«Entre Olivos y Bodegas», una inmersión sensorial que conecta la herencia de los Vacceos con la actualidad.
ZAMORA, Villamayor de Campos, TIERRA DE CAMPOS. – En un mundo que corre sin mirar atrás, hay un rincón en la provincia de Zamora donde el tiempo ha decidido, simplemente, detenerse. No por falta de progreso, sino por exceso de propósito. Bajo el cielo infinito de Tierra de Campos, en lo que un día fue la ciudad vaccea de Intercatia, ha nacido algo que desafía las etiquetas del turismo convencional. Se llama “Entre Olivos y Bodegas”.
Esta no es una «visita guiada». Es un manifiesto líquido. Es la unión de dos rebeldes: el primer y único Aceite de Oliva Virgen Extra (AOVE) de la zona, Olivas de Campos, y el alma indomable de Volvoreta, el vino que puso a la DO Toro en el mapa de la ecología radical.

El milagro del olivar en la tierra del cereal
Durante décadas, Tierra de Campos fue sinónimo exclusivo de cereal. Pero la innovación rural ha demostrado que la tierra tiene memoria y nuevas capacidades.
La experiencia tiene como punto de partida La Casa del Trotamundos, un alojamiento turístico de cinco estrellas que combina confort, diseño y relato. Con cinco habitaciones temáticas cuidadosamente decoradas, piscina climatizada y gimnasio, este espacio se convierte en mucho más que un lugar donde dormir: es la antesala de la experiencia, un entorno donde el visitante comienza a conectar con la esencia del territorio desde el primer momento. Se cantinua a pie de campo, tocando la tierra que pisaron los Vacceos. Aquí, el paisaje se quiebra para dar paso a un mar de olivos donde la Arbequina y la Picual llevan la voz cantante.
Mientras la industria masificada prioriza el volumen, Olivas de Campos prioriza el latido. La estrategia es maestra: la robustez y los polifenoles de la Picual se funden con la fragancia delicada de la Arbequina. Pero el secreto de la frescura extrema reside en la Sikitita, la variedad que permite una recolección ultrarrápida en seto. Esta combinación técnica asegura que la aceituna pase del árbol a la molturación en un tiempo récord, casi sin respirar.

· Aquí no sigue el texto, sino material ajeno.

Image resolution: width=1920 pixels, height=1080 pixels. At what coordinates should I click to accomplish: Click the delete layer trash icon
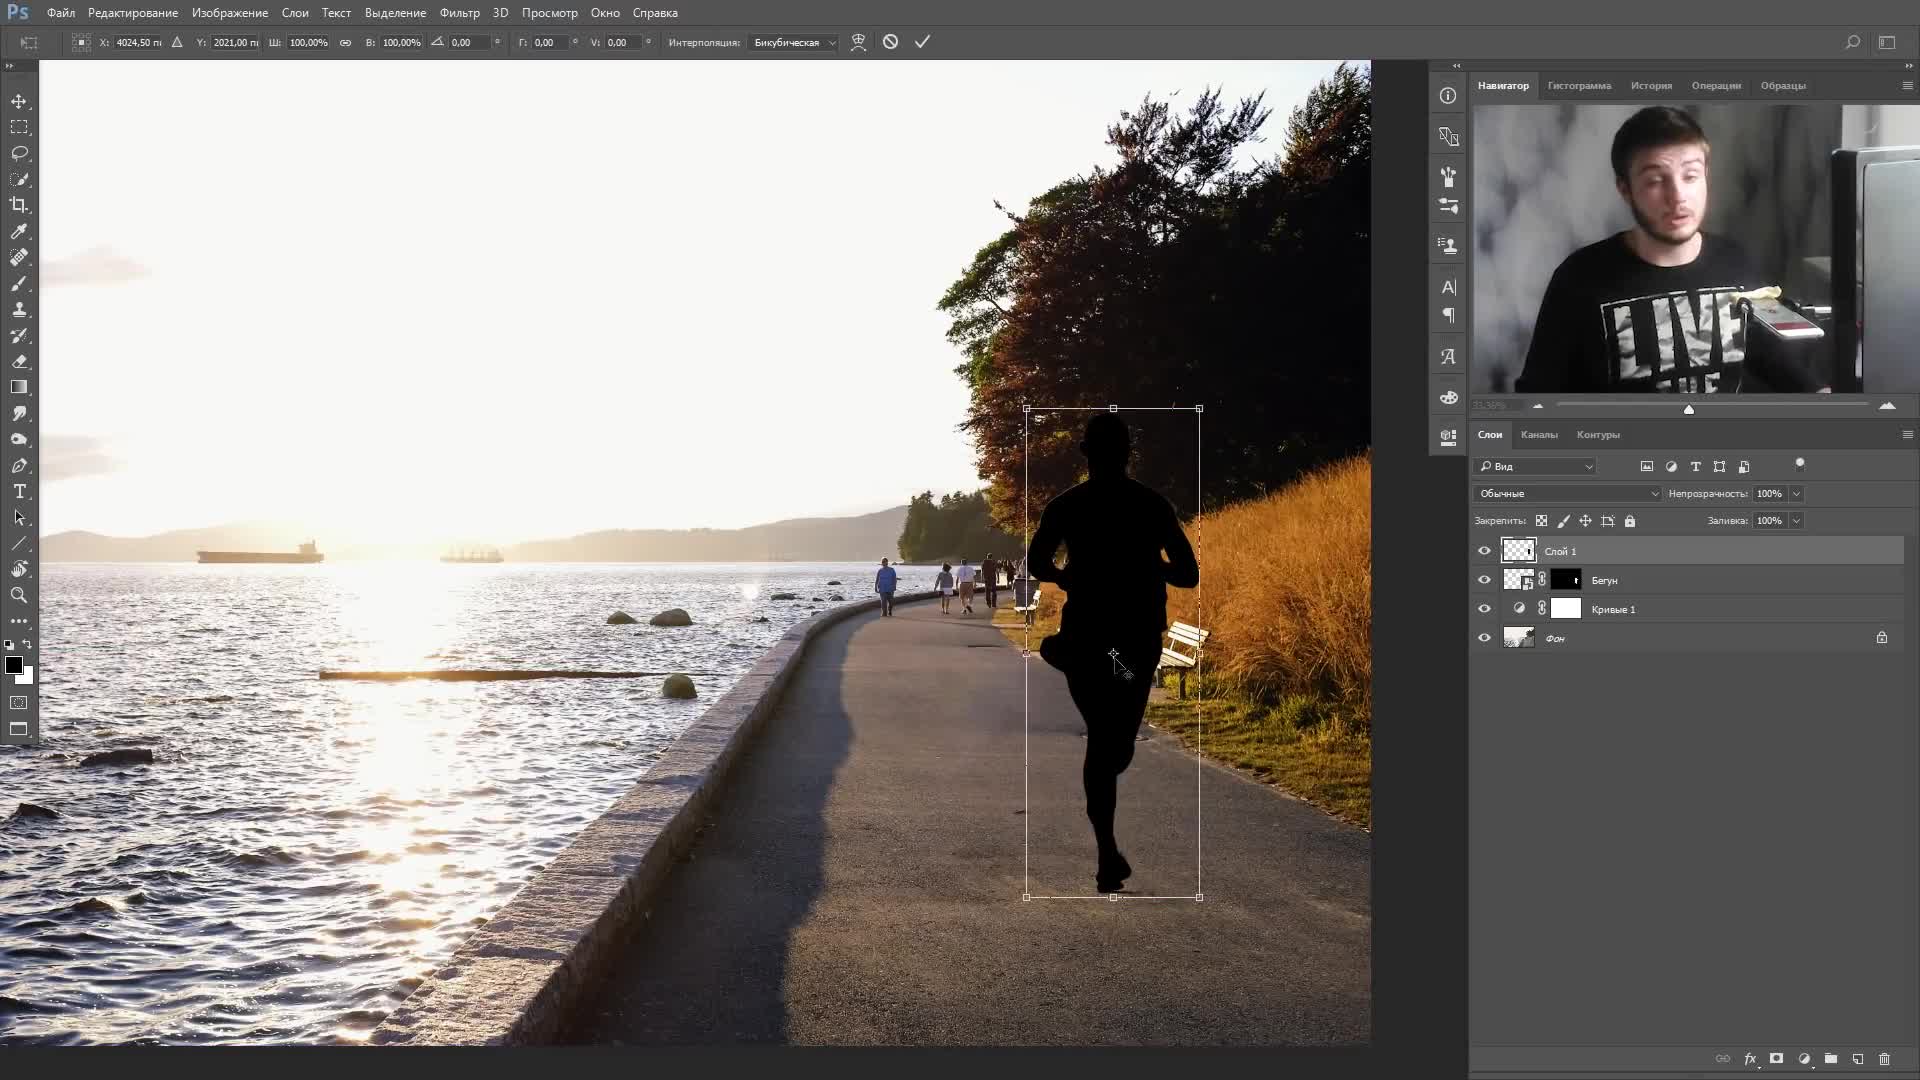pos(1884,1059)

«Cada minuto que la aceituna permanece fuera del árbol, perdemos esencia», reza la filosofía de la almazara.
El resultado es un «oro líquido» de un verde vibrante; una extracción en frío que preserva la fuerza de la Picual y la elegancia de la Arbequina con una frescura que, hasta ahora, era un mito en estas latitudes.

La Bodega Subterránea: Un viaje al útero de la tierra
Si el olivar es la luz, la bodega de la Casa del Trotamundos es el misterio. El visitante abandona el horizonte de Castilla para descender a una bodega subterránea socavada a mano hace siglos.
En este espacio, donde el silencio es absoluto y la temperatura se mantiene constante gracias a las paredes de tierra, el vino Volvoreta descansa. Hablar de Volvoreta es hablar de una enología sin artificios, respetando el ciclo natural, buscando la máxima expresión de la uva Tinta de Toro.
La unión de estos dos productos en una cata bajo tierra no es casualidad. Es la convergencia de dos proyectos que creen en lo mismo: que el mundo rural no necesita ser «rescatado», sino redescubierto a través de la excelencia.
El turismo como motor de cambio
No se vende una entrada; se fomenta un ecosistema donde el talento local, la historia arqueológica y la gastronomía de autor generan un valor que se queda en el territorio.
«Entre Olivos y Bodegas» se posiciona como una experiencia Slow Travel para viajeros que huyen del «postureo» y buscan la verdad del producto. Un maridaje final con queso local y pan artesanal cierra un círculo sensorial que justifica cada euro de su valor por dos horas de pura autenticidad.
Un botón de acción, una declaración de intenciones
La estrategia es clara: convertir visitantes en embajadores. Por eso, la reserva no es un trámite frío. Es un paso hacia una comunidad que valora lo real. Como sugiere la visión estratégica de la marca: el botón final no dice «reservar», dice “Quiero vivir la experiencia”.
Porque en Tierra de Campos, el lujo no es el oro; es el tiempo, el silencio y el sabor de una tierra que ha vuelto a despertar.